Postwar Japan was a period of unprecedented change. From the end of the war in 1945 to 1952, Japan was occupied by the victorious Allied forces, led by American General Douglas MacArthur. From 1952 to the death of the Shōwa emperor (Hirohito) in 1989, Japan witnessed a successful U.S.-influenced economic redevelopment. In the cultural sphere, as early as 1954, the newly established Gutai art association promoted “concrete” or “embodied” artistic expressions, pushing abstraction to its limits and foreshadowing the performance and conceptual art of the 1960s and 70s.
In those later decades, the exploration of materiality continued to preoccupy artists of the so-called mono-ha (literally “school of things”), including the Korean Lee Ufan. Mono-ha artists created works that tested the tension between natural and manmade materials and between their chosen materials and the environment in which they were placed. Mono-ha artists may have been influenced by the sociopolitical climate of distrust, protest, and counterculture that dominated the 60s and 70s. Referring to one of his most influential works, Phase: Mother Earth, consisting of a deep and wide hole in the ground and an equally sized cylinder of the excavated earth, the Mono-ha artist Sekine Nobuo affirmed:
“If you dig a hole in the earth and keep digging forever, (…) and if you go on to pull out all the earth, [the Earth] will be reversed into a negative version of itself.”Sekine Nobuo cited in Reconsidering Mono-ha, The National Museum of Art, Osaka, 2005, p. 74
The Great Kantō earthquake of 1923 and the ravages of war created successive scenes of destruction and contributed to a collective memory of ruins, used as evocative subject matter by Japanese painters and photographers to this day.
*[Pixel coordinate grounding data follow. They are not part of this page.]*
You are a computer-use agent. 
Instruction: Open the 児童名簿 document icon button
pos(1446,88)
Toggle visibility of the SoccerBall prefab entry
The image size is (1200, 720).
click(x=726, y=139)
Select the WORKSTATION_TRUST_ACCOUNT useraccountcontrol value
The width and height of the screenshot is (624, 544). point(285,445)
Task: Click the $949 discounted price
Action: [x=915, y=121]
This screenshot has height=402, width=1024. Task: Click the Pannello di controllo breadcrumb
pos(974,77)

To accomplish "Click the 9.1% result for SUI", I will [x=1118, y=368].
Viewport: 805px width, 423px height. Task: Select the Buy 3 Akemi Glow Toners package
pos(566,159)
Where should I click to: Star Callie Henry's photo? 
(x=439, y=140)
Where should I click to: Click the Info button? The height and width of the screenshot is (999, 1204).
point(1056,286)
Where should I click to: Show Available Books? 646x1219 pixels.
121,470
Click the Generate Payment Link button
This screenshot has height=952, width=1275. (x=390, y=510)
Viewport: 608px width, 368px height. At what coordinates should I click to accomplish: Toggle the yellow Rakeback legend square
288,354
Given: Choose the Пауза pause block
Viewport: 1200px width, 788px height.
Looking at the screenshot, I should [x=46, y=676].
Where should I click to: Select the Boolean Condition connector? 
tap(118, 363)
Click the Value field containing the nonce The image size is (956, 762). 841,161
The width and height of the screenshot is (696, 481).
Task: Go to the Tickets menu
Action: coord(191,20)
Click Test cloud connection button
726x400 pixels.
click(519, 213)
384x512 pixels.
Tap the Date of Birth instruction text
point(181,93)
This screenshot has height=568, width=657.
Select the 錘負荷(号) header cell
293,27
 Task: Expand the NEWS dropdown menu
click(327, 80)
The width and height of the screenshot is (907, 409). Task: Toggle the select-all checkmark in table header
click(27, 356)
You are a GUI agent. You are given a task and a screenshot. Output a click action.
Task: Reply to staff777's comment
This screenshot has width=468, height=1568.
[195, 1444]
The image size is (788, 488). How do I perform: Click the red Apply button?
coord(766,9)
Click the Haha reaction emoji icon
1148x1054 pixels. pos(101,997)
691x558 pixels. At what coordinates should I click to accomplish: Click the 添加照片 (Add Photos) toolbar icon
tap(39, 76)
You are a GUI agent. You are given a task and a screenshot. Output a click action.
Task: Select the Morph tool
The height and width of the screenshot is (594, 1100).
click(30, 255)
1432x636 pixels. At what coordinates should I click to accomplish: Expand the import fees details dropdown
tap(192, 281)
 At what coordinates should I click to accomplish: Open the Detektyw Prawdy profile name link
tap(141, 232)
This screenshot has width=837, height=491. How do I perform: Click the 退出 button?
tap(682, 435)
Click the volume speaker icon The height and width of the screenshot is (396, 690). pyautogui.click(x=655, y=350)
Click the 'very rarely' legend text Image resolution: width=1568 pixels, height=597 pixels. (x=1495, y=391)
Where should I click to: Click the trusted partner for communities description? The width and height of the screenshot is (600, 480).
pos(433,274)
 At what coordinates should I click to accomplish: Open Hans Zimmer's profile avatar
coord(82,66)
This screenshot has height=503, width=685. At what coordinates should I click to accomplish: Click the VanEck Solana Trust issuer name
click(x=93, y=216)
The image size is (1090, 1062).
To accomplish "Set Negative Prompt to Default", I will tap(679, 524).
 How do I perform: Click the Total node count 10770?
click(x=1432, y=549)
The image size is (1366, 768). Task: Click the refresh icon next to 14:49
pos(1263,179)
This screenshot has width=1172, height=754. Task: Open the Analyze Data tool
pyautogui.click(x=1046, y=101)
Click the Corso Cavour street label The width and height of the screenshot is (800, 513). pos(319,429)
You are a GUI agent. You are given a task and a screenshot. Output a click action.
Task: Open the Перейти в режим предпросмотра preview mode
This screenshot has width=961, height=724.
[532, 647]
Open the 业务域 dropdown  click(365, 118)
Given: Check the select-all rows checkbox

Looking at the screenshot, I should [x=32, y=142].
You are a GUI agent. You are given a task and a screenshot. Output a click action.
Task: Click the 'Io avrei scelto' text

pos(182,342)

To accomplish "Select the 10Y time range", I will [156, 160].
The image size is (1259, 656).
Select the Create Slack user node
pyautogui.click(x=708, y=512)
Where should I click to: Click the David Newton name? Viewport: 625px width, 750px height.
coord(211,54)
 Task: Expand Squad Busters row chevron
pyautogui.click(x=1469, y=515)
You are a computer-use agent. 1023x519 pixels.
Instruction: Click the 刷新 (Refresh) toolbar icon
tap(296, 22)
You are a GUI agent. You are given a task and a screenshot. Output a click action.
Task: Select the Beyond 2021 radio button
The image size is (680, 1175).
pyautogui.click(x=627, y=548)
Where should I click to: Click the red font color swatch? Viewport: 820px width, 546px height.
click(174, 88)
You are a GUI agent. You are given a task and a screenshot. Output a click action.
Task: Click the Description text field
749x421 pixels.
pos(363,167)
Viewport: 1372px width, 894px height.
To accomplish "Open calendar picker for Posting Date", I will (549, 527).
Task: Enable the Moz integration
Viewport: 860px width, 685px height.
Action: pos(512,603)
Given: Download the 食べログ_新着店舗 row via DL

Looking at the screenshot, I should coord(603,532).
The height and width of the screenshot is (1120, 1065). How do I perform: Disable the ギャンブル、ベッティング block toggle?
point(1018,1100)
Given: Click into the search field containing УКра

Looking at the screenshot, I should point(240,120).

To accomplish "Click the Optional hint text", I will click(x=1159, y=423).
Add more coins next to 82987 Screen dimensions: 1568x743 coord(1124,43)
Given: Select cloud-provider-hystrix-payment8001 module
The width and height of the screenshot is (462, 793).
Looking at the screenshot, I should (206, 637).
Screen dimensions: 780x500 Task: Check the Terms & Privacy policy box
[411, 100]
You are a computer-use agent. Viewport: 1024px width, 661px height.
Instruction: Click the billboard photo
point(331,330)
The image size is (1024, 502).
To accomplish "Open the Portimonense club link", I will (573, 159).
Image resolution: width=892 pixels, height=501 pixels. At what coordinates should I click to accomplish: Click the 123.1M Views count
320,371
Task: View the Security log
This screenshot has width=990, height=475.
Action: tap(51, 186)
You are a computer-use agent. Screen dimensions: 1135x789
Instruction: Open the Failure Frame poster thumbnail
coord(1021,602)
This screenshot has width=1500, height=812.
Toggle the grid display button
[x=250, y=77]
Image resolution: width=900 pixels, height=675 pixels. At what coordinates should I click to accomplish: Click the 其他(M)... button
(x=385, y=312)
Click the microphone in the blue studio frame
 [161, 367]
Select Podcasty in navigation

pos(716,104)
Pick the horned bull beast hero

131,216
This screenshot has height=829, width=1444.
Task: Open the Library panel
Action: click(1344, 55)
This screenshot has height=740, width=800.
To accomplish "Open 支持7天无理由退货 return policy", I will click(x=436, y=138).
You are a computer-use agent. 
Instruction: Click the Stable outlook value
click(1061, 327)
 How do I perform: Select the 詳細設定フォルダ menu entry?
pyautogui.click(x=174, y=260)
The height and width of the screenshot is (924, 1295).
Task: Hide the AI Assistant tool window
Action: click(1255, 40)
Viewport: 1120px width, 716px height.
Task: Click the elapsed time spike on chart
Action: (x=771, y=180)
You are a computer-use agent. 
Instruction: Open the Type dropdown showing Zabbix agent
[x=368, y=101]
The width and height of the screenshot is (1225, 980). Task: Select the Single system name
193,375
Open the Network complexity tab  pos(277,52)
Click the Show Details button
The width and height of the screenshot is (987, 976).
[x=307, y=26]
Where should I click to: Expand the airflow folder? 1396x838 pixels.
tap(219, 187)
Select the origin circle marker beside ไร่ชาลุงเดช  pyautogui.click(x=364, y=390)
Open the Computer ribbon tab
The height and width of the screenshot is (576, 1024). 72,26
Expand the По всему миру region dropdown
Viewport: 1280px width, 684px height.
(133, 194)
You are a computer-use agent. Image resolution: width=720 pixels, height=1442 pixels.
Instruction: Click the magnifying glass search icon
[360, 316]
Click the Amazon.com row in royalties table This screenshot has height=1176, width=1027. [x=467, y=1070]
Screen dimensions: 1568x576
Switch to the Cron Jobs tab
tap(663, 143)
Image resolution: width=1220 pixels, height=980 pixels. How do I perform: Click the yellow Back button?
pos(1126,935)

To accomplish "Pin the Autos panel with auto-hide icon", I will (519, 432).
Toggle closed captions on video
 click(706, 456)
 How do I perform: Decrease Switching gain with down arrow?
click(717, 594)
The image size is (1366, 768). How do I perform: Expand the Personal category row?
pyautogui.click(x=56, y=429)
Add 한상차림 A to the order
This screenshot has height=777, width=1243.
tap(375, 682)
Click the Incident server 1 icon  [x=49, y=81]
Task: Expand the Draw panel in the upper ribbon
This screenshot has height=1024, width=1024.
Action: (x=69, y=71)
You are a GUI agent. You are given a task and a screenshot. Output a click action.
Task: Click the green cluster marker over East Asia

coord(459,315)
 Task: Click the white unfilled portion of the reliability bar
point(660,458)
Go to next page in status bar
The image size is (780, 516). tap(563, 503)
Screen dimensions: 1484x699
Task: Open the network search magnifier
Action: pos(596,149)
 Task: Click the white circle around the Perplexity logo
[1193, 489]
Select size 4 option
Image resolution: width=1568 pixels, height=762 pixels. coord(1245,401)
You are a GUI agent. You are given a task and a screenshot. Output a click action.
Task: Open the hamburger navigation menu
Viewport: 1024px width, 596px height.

In the postwar period, reconstruction was not only political and economic, but also literal, in the urban and architectural sense. Modernism was adopted as the language of this reconstruction. The architect Tange Kenzo, who worked for Maekawa Kunio, one of Le Corbusier’s disciples, became one of the most consequential postwar modernists both as an architect and as an urban planner.
Tange’s unrealized “Plan for Tokyo 1960” heavily influenced the Metabolist movement, which Tange himself supported. Emblematic of Metabolism is the Nakagin Capsule Tower in Shinbashi, Tokyo, whose capsule-like rooms are prefabricated units meant to be replaced once they wore out. The “capsules” were designed as integral to a megastructure of both permanent and impermanent parts, built in the spirit of organic growth.